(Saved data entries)

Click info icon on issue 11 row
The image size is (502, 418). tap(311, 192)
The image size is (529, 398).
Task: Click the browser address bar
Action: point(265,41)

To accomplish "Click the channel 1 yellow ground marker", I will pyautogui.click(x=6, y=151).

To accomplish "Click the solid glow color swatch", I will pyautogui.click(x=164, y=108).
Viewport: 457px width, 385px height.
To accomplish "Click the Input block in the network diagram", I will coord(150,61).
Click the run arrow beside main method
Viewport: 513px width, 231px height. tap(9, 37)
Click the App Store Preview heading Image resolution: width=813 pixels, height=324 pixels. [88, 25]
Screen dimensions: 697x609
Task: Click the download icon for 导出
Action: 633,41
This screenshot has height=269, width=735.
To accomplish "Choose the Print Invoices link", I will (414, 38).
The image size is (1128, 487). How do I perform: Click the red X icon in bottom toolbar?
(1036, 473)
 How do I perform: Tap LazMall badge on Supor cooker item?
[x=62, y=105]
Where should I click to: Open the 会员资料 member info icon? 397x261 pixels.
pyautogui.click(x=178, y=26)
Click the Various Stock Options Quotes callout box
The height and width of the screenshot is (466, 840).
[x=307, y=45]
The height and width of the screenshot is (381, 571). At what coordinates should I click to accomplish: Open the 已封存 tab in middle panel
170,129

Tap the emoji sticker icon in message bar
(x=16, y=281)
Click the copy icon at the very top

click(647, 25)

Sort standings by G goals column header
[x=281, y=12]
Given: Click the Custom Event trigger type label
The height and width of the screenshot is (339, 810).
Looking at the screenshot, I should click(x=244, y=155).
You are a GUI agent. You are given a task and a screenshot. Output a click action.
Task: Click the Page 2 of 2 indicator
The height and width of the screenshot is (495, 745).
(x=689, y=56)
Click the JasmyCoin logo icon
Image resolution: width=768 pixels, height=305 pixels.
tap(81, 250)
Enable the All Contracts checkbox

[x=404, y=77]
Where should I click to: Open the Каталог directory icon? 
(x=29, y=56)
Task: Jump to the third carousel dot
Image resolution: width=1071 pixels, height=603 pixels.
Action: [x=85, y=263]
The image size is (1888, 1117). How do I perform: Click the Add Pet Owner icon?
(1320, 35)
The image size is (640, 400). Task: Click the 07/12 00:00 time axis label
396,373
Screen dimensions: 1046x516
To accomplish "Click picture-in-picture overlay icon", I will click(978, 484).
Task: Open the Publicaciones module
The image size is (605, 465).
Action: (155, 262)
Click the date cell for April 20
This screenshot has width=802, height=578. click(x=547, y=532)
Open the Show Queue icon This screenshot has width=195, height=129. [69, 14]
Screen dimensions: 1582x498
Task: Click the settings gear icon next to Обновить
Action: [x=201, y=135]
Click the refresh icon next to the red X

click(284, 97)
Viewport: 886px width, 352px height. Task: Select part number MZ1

◆ The task
Lines with "will": find them in the data and copy each one.

◆ Answer box
To accomplish "Click the channel 1 yellow ground marker", I will pyautogui.click(x=6, y=151).
To accomplish "Click the solid glow color swatch", I will pyautogui.click(x=164, y=108).
To accomplish "Click the Input block in the network diagram", I will coord(150,61).
To accomplish "Choose the Print Invoices link", I will (414, 38).
To accomplish "Click picture-in-picture overlay icon", I will click(978, 484).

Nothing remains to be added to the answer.